Usage Enrichment
The usage consumer (apps/usage-consumer) receives raw usage events from the proxy and enriches them with pricing data to produce finalised cost records in ClickHouse.
ExtractedUsage Interface
Every usage event carries these fields (all optional — providers populate different subsets):
| Field | Type | Description |
|---|---|---|
prompt_tokens | number | Input tokens |
completion_tokens | number | Output tokens |
total_tokens | number | Sum of prompt + completion (some providers report directly) |
provider_cost | number | Provider-reported cost (authoritative for OpenRouter) |
cache_read_tokens | number | Tokens served from provider cache |
cache_write_tokens | number | Tokens written to provider cache |
reasoning_tokens | number | Tokens used for chain-of-thought reasoning (OpenAI o-series, etc.) |
prompt_audio_tokens | number | Audio input tokens |
prompt_image_tokens | number | Image input tokens |
completion_audio_tokens | number | Audio output tokens |
web_search_requests | number | Web search tool invocations |
image_count | number | Number of images generated |
image_size | string | Generated image dimensions (e.g., 1024x1024) |
image_quality | string | Generated image quality level (e.g., hd, standard) |
started_at_ms | number | Request start timestamp (epoch ms) |
first_byte_at_ms | number | Time to first byte (epoch ms) |
ended_at_ms | number | Request end timestamp (epoch ms) |
Provider-Specific Extraction
OpenAI
Standard usage object in the response body or final SSE chunk. Fields map directly.
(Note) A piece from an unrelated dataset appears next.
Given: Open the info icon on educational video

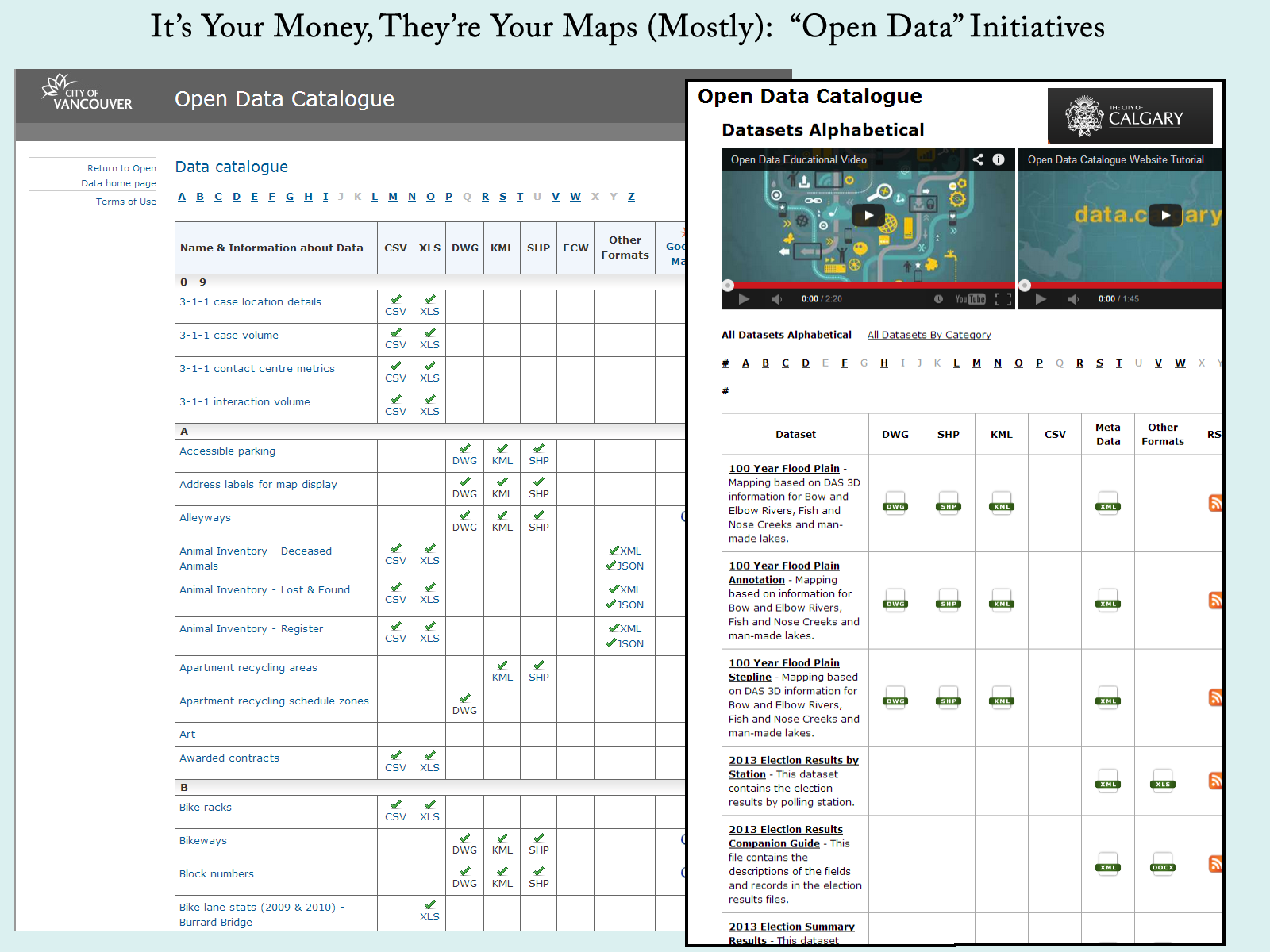Looking at the screenshot, I should [999, 159].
For streaming, stream_options.include_usage is injected by the proxy to ensure the final chunk contains usage data.
Reasoning tokens are reported in completion_tokens_details.reasoning_tokens. These are a subset of completion_tokens, not additive.
Anthropic
Usage is split across two SSE events for streaming:
message_start— Containsusage.input_tokensandusage.cache_read_input_tokens,usage.cache_creation_input_tokensmessage_delta— Containsusage.output_tokens
The proxy merges these into a single usage record.
Cache token handling: Anthropic includes cache tokens within input_tokens (i.e., input_tokens = regular input + cache read + cache write). The usage consumer subtracts cache tokens from prompt_tokens to avoid double-counting when calculating costs.
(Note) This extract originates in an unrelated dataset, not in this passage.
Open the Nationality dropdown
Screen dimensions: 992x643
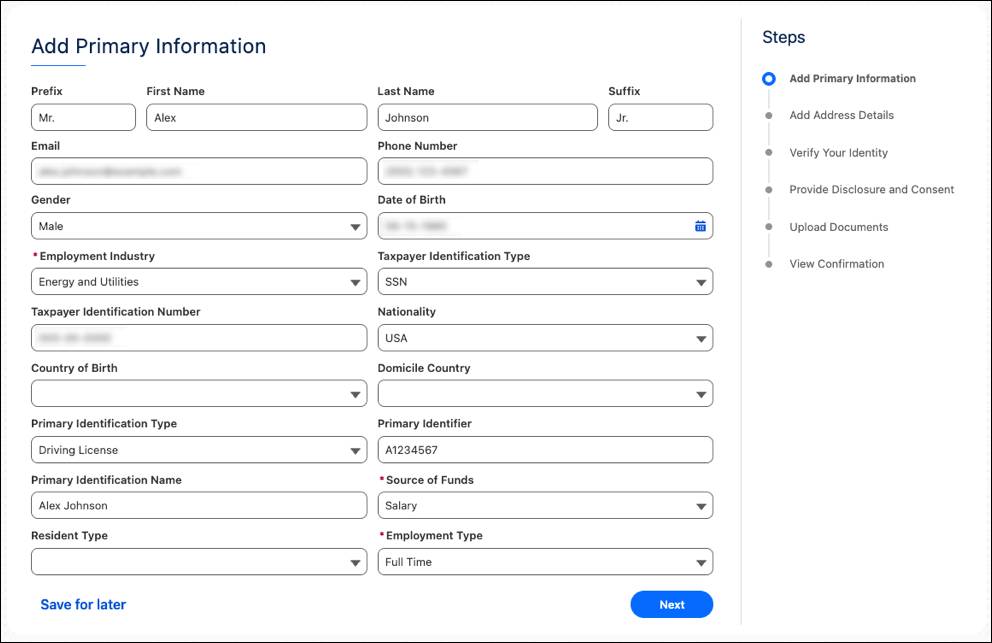700,337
Web search: Anthropic reports web search usage in usage.server_tool_use.web_search_requests.
Google
Uses a different field structure: usageMetadata instead of usage.
promptTokenCountmaps toprompt_tokenscandidatesTokenCountmaps tocompletion_tokenscachedContentTokenCountmaps tocache_read_tokens
The proxy normalises these to the standard field names.
xAI
Follows the OpenAI format. stream_options.include_usage is injected for streaming.
Image Generation
For image generation endpoints (e.g., OpenAI DALL-E), usage is not token-based. The proxy extracts metadata from the request body:
n— Number of images requested (defaults to 1)size— Dimensions stringquality— Quality level
Cost is looked up from the pricing blob using a composite key: provider:model:size:quality.
Cost Calculation
Base formula:
cost = tokens * rate / 1_000_000
Where rate is the per-1M-token rate from the pricing blob.
Anthropic Caching Example
Given: 1,000 prompt tokens (reported by Anthropic, which includes cache tokens), 200 cache read tokens, 50 cache write tokens, 500 completion tokens.
adjusted_prompt = 1000 - 200 - 50 = 750 (subtract cache tokens to avoid double-counting)
prompt_cost = 750 * input_rate / 1_000_000
cache_read_cost = 200 * (input_rate * cache_read_multiplier) / 1_000_000
cache_write_cost= 50 * (input_rate * cache_write_multiplier) / 1_000_000
completion_cost = 500 * output_rate / 1_000_000
total_cost = prompt_cost + cache_read_cost + cache_write_cost + completion_cost
OpenAI Reasoning Example
Given: 100 prompt tokens, 800 completion tokens (of which 600 are reasoning tokens).
prompt_cost = 100 * input_rate / 1_000_000
completion_cost = 800 * output_rate / 1_000_000 (reasoning tokens use the same output rate)
total_cost = prompt_cost + completion_cost
Reasoning tokens are not priced separately — they are a subset of completion tokens.
Image Generation Example
Given: 2 images, 1024x1024, HD quality, DALL-E 3.
per_image_cost = pricing_blob["openai:dall-e-3:1024x1024:hd"]
total_cost = 2 * per_image_cost
OpenRouter
When provider_cost is present in the OpenRouter response, it is treated as authoritative and used directly. The consumer does not recalculate from token counts for OpenRouter events that include provider_cost.